## Task objective
Go through the entries below from the first line and output each one exactly, up to and including the line with "Task: Open User Management under My Account".

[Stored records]
-- Opening Marker --

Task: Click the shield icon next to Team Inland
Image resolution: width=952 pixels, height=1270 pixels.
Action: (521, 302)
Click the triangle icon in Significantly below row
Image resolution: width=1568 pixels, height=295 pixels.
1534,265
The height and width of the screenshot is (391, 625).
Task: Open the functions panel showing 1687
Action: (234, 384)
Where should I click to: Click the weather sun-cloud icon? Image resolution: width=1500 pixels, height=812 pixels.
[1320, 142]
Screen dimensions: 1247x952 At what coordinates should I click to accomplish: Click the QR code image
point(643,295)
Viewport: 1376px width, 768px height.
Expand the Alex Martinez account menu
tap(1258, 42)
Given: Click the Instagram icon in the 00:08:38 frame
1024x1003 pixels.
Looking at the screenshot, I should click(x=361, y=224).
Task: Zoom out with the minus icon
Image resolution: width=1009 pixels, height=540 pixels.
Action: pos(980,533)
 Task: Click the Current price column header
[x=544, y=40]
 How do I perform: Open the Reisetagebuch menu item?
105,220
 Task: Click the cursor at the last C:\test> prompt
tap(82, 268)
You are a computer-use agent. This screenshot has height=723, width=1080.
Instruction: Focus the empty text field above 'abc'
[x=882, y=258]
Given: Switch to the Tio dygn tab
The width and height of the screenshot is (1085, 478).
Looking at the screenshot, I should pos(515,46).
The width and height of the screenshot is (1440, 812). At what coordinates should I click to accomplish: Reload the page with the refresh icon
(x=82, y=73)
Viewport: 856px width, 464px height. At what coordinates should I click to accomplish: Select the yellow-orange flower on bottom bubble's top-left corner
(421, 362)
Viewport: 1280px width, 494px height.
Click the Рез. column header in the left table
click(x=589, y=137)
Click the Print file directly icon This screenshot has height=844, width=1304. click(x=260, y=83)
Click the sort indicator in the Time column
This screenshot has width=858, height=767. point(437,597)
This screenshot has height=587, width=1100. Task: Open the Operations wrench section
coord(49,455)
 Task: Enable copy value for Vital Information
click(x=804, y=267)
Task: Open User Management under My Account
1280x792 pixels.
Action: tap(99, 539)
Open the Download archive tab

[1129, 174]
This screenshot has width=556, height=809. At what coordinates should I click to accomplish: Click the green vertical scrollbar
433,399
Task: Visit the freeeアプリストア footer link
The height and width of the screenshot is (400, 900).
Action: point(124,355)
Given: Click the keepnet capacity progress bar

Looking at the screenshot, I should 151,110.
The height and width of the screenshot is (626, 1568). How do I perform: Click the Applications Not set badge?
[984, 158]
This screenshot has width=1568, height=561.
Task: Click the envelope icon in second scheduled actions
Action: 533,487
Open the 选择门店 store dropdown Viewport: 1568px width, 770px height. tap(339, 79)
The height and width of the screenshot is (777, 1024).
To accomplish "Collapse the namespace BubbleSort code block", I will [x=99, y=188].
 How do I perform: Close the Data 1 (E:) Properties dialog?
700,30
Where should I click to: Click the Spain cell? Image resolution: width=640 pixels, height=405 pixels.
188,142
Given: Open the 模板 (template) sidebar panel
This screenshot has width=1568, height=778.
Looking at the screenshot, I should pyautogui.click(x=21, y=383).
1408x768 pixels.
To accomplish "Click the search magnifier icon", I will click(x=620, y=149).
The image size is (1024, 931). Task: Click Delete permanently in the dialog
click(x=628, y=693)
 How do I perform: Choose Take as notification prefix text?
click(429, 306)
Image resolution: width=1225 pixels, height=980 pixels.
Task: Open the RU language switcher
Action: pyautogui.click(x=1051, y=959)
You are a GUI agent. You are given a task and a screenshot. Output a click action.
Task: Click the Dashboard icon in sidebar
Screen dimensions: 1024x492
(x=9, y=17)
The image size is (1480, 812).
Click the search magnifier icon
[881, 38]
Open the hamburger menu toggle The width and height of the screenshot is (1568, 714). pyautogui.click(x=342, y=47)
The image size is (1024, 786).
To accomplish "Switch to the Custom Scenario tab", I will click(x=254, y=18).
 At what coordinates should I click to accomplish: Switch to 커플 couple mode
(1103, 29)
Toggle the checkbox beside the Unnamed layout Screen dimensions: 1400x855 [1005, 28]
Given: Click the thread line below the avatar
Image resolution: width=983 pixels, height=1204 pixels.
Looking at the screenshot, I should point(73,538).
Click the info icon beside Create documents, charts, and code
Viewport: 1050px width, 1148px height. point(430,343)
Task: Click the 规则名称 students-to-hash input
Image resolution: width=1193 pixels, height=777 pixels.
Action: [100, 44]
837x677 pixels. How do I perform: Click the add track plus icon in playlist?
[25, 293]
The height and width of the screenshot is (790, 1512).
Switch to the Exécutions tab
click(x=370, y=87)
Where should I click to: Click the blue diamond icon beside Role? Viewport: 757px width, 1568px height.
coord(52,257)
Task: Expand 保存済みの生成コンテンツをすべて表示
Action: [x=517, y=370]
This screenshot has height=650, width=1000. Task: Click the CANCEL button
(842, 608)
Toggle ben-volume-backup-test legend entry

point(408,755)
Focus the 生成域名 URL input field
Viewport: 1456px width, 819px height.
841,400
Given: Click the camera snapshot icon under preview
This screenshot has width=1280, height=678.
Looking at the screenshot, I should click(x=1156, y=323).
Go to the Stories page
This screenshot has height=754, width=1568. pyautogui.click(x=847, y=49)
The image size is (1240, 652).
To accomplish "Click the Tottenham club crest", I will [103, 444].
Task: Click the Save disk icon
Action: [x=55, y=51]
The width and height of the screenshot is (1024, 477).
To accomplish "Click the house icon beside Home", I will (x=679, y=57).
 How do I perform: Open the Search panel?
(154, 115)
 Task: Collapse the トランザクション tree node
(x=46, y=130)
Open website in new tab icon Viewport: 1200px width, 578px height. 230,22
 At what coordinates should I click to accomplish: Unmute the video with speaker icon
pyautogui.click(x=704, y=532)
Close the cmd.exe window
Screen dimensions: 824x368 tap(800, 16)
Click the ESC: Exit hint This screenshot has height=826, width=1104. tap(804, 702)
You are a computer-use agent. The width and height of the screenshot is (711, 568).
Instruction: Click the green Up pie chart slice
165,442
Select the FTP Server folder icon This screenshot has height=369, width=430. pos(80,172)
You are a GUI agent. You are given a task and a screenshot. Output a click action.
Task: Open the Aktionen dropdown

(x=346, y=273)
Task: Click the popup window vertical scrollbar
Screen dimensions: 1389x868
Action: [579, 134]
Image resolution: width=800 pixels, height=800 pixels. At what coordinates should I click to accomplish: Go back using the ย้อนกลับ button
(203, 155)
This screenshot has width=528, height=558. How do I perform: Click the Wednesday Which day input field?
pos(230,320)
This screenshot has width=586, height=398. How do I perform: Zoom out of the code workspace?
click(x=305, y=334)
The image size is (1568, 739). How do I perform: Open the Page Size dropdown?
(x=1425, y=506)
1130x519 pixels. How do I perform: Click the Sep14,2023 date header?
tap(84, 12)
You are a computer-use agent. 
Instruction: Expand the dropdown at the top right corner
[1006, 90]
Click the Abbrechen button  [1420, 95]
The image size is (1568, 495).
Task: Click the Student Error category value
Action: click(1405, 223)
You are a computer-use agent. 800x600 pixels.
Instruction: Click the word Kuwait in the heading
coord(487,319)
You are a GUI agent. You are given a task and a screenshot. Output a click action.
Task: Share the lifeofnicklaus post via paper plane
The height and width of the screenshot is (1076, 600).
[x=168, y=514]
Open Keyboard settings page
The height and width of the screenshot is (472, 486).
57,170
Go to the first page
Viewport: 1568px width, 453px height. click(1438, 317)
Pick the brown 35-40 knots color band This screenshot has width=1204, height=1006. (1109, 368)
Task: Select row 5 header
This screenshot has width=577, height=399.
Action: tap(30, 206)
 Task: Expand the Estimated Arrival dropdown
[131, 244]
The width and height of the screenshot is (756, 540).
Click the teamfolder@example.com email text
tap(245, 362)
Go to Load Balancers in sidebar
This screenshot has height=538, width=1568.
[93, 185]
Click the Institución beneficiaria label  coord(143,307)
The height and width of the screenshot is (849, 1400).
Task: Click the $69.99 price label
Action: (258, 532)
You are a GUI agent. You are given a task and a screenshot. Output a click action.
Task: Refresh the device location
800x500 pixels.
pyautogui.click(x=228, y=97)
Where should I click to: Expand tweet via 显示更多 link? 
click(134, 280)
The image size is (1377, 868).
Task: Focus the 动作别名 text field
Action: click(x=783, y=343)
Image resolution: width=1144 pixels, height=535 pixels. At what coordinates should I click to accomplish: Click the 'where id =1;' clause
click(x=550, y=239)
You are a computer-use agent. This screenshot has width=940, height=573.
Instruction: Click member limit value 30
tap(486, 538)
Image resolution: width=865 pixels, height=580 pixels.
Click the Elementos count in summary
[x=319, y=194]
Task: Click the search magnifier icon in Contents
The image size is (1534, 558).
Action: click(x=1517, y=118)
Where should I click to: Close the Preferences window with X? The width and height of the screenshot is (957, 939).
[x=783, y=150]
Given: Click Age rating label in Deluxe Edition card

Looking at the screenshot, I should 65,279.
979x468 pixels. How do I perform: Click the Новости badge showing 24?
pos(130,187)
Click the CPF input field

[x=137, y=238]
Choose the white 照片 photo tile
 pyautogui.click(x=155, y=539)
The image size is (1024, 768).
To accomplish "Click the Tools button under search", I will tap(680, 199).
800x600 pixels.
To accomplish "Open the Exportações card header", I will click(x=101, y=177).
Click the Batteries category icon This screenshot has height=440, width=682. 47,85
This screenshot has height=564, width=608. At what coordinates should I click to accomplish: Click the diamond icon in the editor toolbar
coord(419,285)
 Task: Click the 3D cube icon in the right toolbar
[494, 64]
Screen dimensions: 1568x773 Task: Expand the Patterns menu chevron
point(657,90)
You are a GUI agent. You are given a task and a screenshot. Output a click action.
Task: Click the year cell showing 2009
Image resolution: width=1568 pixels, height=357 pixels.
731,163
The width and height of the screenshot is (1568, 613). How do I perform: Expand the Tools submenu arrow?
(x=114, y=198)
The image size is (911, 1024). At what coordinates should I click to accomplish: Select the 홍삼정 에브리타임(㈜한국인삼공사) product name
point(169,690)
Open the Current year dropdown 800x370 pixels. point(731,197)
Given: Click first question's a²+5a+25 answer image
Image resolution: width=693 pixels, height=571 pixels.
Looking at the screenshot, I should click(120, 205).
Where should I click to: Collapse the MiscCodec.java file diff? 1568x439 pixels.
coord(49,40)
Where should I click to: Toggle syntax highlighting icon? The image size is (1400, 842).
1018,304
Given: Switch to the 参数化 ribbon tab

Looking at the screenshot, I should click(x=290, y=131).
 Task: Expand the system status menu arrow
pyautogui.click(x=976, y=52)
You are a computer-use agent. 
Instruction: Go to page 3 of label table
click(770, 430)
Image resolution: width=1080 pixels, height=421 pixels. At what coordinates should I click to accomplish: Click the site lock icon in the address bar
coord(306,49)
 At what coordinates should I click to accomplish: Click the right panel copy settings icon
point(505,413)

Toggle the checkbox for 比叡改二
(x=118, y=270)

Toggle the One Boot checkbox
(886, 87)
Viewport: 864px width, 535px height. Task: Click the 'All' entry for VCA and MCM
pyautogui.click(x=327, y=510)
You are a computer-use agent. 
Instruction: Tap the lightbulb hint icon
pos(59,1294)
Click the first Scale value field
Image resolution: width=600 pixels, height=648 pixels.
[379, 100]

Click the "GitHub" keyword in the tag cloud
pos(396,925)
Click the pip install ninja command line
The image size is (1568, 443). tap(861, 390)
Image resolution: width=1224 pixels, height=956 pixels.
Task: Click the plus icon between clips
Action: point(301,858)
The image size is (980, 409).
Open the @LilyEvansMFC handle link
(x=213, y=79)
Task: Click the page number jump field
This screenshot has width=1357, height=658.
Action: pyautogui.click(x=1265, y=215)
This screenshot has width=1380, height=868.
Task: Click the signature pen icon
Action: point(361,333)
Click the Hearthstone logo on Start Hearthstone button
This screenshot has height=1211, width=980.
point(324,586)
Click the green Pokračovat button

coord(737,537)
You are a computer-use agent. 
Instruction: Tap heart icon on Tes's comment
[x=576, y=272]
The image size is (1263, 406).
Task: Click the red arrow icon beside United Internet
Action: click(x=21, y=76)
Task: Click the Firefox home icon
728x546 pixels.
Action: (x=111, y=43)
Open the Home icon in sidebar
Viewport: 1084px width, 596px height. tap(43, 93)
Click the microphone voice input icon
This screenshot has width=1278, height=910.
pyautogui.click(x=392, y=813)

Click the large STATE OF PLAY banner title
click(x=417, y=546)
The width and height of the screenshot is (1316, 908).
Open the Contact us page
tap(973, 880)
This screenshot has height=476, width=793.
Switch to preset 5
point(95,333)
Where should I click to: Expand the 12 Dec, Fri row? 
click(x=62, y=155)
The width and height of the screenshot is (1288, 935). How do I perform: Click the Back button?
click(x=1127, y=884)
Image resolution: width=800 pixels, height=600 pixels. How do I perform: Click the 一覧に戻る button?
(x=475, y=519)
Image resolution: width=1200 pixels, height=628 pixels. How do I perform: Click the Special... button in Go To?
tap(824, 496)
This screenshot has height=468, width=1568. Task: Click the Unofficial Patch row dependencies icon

-- Closing Marker --

## Expected answer
Task: Click the shield icon next to Team Inland
Image resolution: width=952 pixels, height=1270 pixels.
Action: (521, 302)
Click the triangle icon in Significantly below row
Image resolution: width=1568 pixels, height=295 pixels.
1534,265
The height and width of the screenshot is (391, 625).
Task: Open the functions panel showing 1687
Action: (234, 384)
Where should I click to: Click the weather sun-cloud icon? Image resolution: width=1500 pixels, height=812 pixels.
[1320, 142]
Screen dimensions: 1247x952 At what coordinates should I click to accomplish: Click the QR code image
point(643,295)
Viewport: 1376px width, 768px height.
Expand the Alex Martinez account menu
tap(1258, 42)
Given: Click the Instagram icon in the 00:08:38 frame
1024x1003 pixels.
Looking at the screenshot, I should click(x=361, y=224).
Task: Zoom out with the minus icon
Image resolution: width=1009 pixels, height=540 pixels.
Action: pos(980,533)
 Task: Click the Current price column header
[x=544, y=40]
 How do I perform: Open the Reisetagebuch menu item?
105,220
 Task: Click the cursor at the last C:\test> prompt
tap(82, 268)
You are a computer-use agent. This screenshot has height=723, width=1080.
Instruction: Focus the empty text field above 'abc'
[x=882, y=258]
Given: Switch to the Tio dygn tab
The width and height of the screenshot is (1085, 478).
Looking at the screenshot, I should pos(515,46).
The width and height of the screenshot is (1440, 812). At what coordinates should I click to accomplish: Reload the page with the refresh icon
(x=82, y=73)
Viewport: 856px width, 464px height. At what coordinates should I click to accomplish: Select the yellow-orange flower on bottom bubble's top-left corner
(421, 362)
Viewport: 1280px width, 494px height.
Click the Рез. column header in the left table
click(x=589, y=137)
Click the Print file directly icon This screenshot has height=844, width=1304. click(x=260, y=83)
Click the sort indicator in the Time column
This screenshot has width=858, height=767. point(437,597)
This screenshot has height=587, width=1100. Task: Open the Operations wrench section
coord(49,455)
 Task: Enable copy value for Vital Information
click(x=804, y=267)
Task: Open User Management under My Account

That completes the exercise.